The probability that the first success occurs after \(X = x\) failures is \[ P(X = x) = (1 - p)^{x} p, \qquad R_X = \{0, 1, 2, ...\} \]

We write that \(X\) follow a geometric distribution with parameter \(p\) as follows: \[ X \sim \text{Geometric}(p) \]

Visual exploration

The figure below displays different geometric distributions as \(p\) varies:

Centre and spread

A random variable \(X\) that has a geometric distribution with probability of success \(p\) has an expected value (mean) and standard deviation of \[ \mu_X = \frac{1 - p}{p} \qquad \text{and} \qquad \sigma_X = \sqrt{\frac{1-p}{p^2}} \]

Geometric distribution in R

The function to compute the geometric probability distribution is

dgeom(x, prob)

where:

x is the number of failures before the first success
prob is \(p\) in our notation, the probability of success in each trial.

Example

Consider rolling a fair six-sided die until a five appears. What is the probability of rolling the first five on the third roll?
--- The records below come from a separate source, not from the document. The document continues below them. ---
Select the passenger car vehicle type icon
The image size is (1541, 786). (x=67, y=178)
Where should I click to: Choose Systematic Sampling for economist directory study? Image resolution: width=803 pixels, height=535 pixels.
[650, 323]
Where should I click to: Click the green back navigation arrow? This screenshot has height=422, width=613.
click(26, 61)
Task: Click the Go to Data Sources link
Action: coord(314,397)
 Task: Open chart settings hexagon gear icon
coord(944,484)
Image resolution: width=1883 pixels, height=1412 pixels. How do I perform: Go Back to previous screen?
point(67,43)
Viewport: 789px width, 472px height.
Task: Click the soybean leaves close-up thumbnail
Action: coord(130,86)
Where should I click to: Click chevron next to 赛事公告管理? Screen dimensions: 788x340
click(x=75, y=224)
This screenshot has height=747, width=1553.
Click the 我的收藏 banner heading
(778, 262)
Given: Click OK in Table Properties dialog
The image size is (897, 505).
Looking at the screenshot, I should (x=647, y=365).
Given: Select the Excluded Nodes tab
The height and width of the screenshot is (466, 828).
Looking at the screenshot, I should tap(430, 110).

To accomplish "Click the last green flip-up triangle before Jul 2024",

First, note that the probability of “success” (observing a five) is \(p = 1/6\). We are asked to compute the probability of having the first “success” on the 3rd trial. We want to compute \(P(X = 2)\) because we need to have 2 failures followed by a success:

dgeom(x = 2, prob = 1/6)

[1] 0.1157407

Thus, there is a 12% chance of obtaining the first five on the 3rd roll of a die.

7 Glossary

Random variable. A numerical summary of a random experiment.
Range of a random variable. The set of possible values the random variable can take.
Probability distribution. A table, graph, or formula showing how likely each possible value of a random variable is to occur.
Probability (mass) function. A function providing the probabilities, between 0 and 1, for each value that the random variable can take. These probabilities must sum to 1.
Binomial random variable. \(X\) represents the number of successes in \(n\) trials where the probability of success, \(p\), is constant from trial to trial. It has range \(R_X = \{0, 1, 2, ..., n\}\).
Geometric random variable. \(X\) represents the number of failures until the first success, where the probability of success, \(p\), is constant from trial to trial. It has range \(R_X = \{0, 1, 2, ...\}\).